Creating indexes on a very large table takes over 5 hours

  • I have a table that is 125GB.  It only has 5 Columns but has almost a billing rows.  This is a fact table that gets regenerated nightly .  I currently do this by creating a staging table inserting the data and then creating the indexes.  I have tried doing the opposite.  Creating the indexes first and then inserting the data but it completely blows up the transaction log and I've never been able to have enough space.   there is currently no way to incrementally populate the table.

    Is there anything else I can do to speed up the indexing process?
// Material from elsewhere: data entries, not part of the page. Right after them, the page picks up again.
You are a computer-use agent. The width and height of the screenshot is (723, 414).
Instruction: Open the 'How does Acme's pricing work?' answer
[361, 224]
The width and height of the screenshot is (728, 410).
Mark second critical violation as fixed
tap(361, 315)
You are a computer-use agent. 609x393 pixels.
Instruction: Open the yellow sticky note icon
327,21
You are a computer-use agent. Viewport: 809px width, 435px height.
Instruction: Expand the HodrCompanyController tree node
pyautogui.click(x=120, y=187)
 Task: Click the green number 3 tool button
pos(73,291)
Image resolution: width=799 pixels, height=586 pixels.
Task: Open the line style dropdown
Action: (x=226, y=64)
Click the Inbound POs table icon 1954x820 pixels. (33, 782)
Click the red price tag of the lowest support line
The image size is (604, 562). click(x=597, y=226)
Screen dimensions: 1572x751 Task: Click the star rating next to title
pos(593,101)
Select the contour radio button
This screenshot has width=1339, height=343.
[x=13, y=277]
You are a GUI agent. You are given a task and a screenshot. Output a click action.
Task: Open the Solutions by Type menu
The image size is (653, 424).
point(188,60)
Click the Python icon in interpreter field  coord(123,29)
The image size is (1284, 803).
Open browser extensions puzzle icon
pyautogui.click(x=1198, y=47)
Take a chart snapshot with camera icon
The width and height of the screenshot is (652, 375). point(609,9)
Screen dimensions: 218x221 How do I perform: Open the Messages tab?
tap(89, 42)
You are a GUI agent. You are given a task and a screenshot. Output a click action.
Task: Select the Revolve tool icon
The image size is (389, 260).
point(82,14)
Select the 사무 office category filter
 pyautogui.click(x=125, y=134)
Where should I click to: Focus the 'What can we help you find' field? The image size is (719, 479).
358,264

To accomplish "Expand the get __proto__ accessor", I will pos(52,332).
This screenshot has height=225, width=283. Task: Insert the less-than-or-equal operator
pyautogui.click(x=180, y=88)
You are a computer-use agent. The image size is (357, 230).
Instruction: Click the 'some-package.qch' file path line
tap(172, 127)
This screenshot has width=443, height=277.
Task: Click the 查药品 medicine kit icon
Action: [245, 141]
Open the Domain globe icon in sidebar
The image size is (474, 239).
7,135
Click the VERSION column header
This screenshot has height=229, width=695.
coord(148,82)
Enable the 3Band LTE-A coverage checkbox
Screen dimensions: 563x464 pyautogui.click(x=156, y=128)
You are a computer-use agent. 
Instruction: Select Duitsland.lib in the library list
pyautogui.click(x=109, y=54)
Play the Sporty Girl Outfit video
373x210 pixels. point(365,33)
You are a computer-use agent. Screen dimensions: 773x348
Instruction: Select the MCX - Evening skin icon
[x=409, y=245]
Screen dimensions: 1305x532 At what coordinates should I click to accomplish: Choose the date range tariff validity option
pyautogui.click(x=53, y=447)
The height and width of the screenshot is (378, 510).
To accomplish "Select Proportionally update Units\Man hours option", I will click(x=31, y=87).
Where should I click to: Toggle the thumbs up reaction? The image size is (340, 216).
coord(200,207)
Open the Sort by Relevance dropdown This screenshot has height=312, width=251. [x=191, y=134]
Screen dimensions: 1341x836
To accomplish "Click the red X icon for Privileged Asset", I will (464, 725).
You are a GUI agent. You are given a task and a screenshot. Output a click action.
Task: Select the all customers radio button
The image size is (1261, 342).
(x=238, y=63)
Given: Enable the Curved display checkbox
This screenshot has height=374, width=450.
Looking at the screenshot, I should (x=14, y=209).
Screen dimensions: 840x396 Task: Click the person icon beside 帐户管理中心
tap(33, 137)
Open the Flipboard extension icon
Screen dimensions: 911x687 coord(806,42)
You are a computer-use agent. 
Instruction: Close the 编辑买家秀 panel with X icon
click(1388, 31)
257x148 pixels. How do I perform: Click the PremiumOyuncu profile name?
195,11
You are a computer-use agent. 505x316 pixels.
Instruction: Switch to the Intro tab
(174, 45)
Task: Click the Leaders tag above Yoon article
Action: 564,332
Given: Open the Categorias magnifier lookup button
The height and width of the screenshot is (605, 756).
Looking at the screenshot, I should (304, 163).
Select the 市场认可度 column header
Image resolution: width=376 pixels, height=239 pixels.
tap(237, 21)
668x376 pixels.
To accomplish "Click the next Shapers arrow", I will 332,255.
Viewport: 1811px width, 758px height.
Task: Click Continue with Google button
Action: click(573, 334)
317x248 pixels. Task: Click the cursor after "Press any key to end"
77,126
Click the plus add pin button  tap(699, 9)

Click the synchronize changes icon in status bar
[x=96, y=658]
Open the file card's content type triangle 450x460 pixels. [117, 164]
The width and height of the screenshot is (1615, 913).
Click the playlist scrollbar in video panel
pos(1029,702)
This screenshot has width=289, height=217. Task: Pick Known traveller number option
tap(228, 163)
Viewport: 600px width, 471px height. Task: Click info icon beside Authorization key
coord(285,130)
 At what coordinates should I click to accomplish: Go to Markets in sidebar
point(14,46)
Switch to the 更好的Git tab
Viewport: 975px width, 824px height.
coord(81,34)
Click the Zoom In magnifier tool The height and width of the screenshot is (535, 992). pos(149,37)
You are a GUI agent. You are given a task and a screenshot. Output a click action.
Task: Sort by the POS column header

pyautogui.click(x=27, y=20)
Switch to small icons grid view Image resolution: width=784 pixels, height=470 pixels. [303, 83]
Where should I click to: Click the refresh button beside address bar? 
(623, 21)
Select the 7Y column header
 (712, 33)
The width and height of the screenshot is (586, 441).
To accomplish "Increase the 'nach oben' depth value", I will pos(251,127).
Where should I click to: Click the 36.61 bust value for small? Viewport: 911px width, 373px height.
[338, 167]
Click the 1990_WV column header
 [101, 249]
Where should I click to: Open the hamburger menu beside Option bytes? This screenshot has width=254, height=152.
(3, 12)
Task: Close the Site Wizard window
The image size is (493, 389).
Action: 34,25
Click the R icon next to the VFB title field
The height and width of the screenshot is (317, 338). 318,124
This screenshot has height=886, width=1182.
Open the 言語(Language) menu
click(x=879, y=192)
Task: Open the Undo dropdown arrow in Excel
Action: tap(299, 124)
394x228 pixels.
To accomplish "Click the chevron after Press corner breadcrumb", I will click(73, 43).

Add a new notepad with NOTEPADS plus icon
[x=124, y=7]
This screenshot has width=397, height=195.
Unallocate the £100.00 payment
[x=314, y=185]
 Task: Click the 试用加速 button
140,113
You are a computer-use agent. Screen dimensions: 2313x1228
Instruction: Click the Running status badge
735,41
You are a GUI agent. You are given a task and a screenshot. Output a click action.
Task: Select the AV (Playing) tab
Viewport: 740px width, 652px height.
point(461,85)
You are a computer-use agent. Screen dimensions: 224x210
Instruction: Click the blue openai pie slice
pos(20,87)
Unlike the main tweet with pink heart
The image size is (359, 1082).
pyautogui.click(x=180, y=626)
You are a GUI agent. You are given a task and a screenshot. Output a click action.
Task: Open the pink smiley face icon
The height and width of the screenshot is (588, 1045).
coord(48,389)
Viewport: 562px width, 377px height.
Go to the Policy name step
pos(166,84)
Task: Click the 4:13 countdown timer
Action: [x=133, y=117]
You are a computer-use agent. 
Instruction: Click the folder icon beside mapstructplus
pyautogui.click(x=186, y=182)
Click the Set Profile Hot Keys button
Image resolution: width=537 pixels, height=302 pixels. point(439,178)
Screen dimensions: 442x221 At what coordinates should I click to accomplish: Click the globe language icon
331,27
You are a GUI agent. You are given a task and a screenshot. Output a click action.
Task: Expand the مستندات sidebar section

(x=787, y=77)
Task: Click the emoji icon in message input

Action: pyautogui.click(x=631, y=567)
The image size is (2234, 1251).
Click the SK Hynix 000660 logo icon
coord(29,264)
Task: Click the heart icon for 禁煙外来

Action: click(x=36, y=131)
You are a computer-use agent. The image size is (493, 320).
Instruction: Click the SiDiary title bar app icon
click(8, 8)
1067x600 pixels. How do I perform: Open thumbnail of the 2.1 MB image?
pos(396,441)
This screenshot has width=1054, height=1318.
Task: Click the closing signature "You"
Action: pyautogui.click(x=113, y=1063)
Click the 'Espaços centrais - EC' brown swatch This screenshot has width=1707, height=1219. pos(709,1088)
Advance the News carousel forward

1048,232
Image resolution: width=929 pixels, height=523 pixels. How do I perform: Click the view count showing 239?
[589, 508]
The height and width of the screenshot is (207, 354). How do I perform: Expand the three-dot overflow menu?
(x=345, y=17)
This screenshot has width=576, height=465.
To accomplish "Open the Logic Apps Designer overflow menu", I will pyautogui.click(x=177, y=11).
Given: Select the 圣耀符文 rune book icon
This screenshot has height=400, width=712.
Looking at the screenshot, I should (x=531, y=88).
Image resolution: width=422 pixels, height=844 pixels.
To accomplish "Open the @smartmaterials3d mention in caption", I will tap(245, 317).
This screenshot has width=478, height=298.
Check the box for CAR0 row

    If exists(select 1 from sys.tables where name='Staging') DROP TABLE  Staging


    select distinct
    ul.primaryaccountcode,
    ul.USERID,
    l.loss_id_nb 'LossID',
    l.franid 'FranID',
    l.loss_nm 'LossNumber',
    l.FNOL_PROGRAM_ID as ProgramID
    INTO FactLoss_Staging
    From Table 1 l
    INNER JOIN Table 2 a on a.franid = l.franid and a.pri_acct_cd = l.pri_acct_cd
    INNER JOIN Table 3ul on ul.franid = l.franid and ul.primaryaccountcode = l.pri_acct_cd

    Union ALL
    select distinct
    ul.primaryaccountcode,
    ul.USERID,
    l.loss_id_nb 'LossID',
    l.franid 'FranID',
    l.loss_nm 'LossNumber',
    c.programid
    From loss l
    INNER JOIN table 1 a on a.franid = l.franid and a.pri_acct_cd = l.pri_acct_cd
    INNER JOIN table2 c on c.mxlossid = l.prj_loss_id_nb and c.active = 1
    INNER JOIN table 3 ul on ul.programid = c.programid

    GO

    CREATE CLUSTERED INDEX IX_FactLoss_LossID
    ON Staging ([LossID])
    WITH (FILLFACTOR=80, ONLINE=ON, SORT_IN_TEMPDB=OFF)
    GO

    CREATE NONCLUSTERED INDEX IX_FactLoss_LossID_PrimAcctCd_UserID
    ONStaging ([LossID], [UserID], [primaryaccountcode])
    WITH (FILLFACTOR=80, ONLINE=ON, SORT_IN_TEMPDB=OFF)
    GO

    CREATE NONCLUSTERED INDEX IX_FactLoss_UserID_PrimAcctCd_Includes
    ON [dbo].Staging ([USERID], [primaryaccountcode])
    INCLUDE ([LossID],[LossNumber])
    WITH (FILLFACTOR=80, ONLINE=ON, SORT_IN_TEMPDB=OFF)
    GO

    CREATE NONCLUSTERED INDEX IX_FactLoss_PrimAcctCd_UserID_Includes2
    ON [dbo].Staging ([primaryaccountcode],[USERID])
    INCLUDE ([LossID],[FranID],[LossNumber],[ProgramID])
    WITH (FILLFACTOR=80, ONLINE=ON, SORT_IN_TEMPDB=OFF)
    GO

    If exists(select 1 from sys.tables where name='FactLoss_Old') Drop Table FactLoss_Old


    EXEC sp_rename 'FactLoss', 'FactLoss_Old'
    EXEC sp_rename 'Staging', 'FactLoss'
  • there is currently no way to incrementally populate the table.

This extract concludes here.